La clave de la respuesta la dio Carlos Moedas en su discurso “Openness as a Catalyst for Innovation” a principios de Diciembre en Viena: “En las economías desarrolladas, más del 60% de la productividad puede explicarse por la innovación”. En realidad, ayer mismo en su disertación, Asís Canales reforzó esta idea cuando afirmó que una de las claves de éxito de empresas como Iberdrola era precisamente el conocimiento y la tecnología como herramientas para mantener una ventaja competitiva continuada frente a la competencia.
 
El último informe de la Fundación BBVA concluye que en España, la economía del conocimiento (la que basa la competitividad en conocimiento e innovación, y no en regalar el terreno y tirar los sueldos) ha permitido a las diferentes comunidades autónomas resistir mejor la crisis en términos de renta, productividad y empleo.

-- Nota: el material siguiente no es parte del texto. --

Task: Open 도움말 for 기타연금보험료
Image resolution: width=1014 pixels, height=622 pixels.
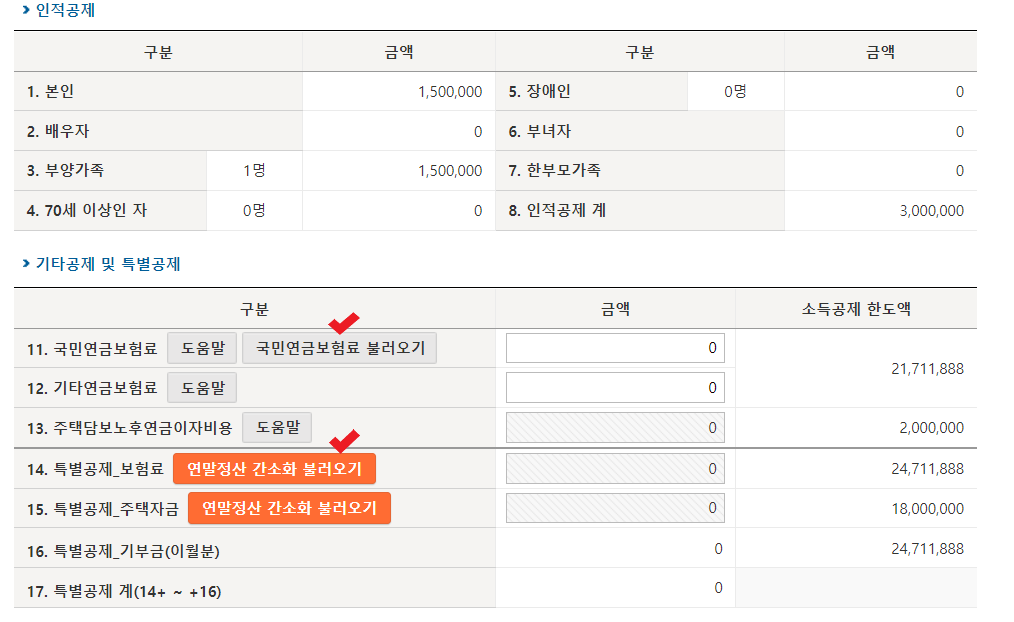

A mayor uso del capital humano y del capital tecnológico, mayor productividad y mayor renta per cápita. ¿Ejemplos? Las tres comunidades que basan más su producción en la economía del conocimiento  (Euskadi, Navarra y Madrid) son también las que tienen mayor productividad y mayor renta por habitante.
 
Como muestra el último informe de COTEC “La innovación en España”, la productividad en el país está bajo mínimos y además cada vez es mayor la brecha con líderes como Estados Unidos, Reino Unido o Alemania. Para darle un impulso es necesario establecer medidas para transferir el conocimiento desde la oferta científica y tecnológica hasta las empresas, es necesario adecuar las capacidades a los empleos, eliminar las barreras del mercado de trabajo, crear marcos regulatorios que faciliten la creación de nuevas empresas, facilitar la movilidad del empleo, en fin, poner las cosas fáciles para que exista un entorno en el que la innovación tenga alguna posibilidad de germinar.
 
Es fácil caer en la tentación de culpar a los empresarios, a los políticos y al sistema, pero decir que no somos productivos porque los empresarios tienen sueldos demasiado altos o porque las empresas no pagan todos los impuestos que deberían es, en mi opinión, simplificar el problema. Y lo más peligroso: es una trampa para escudarnos en ella y no ver que, como no nos pongamos las pilas y empecemos a tomarnos en serio que únicamente a través de la innovación y la tecnología podrán nuestras empresas ser competitivas y productivas, el sueldo de los suizos lo vamos a ver solo cuando vengan en agosto a sacarse fotos en nuestras playas.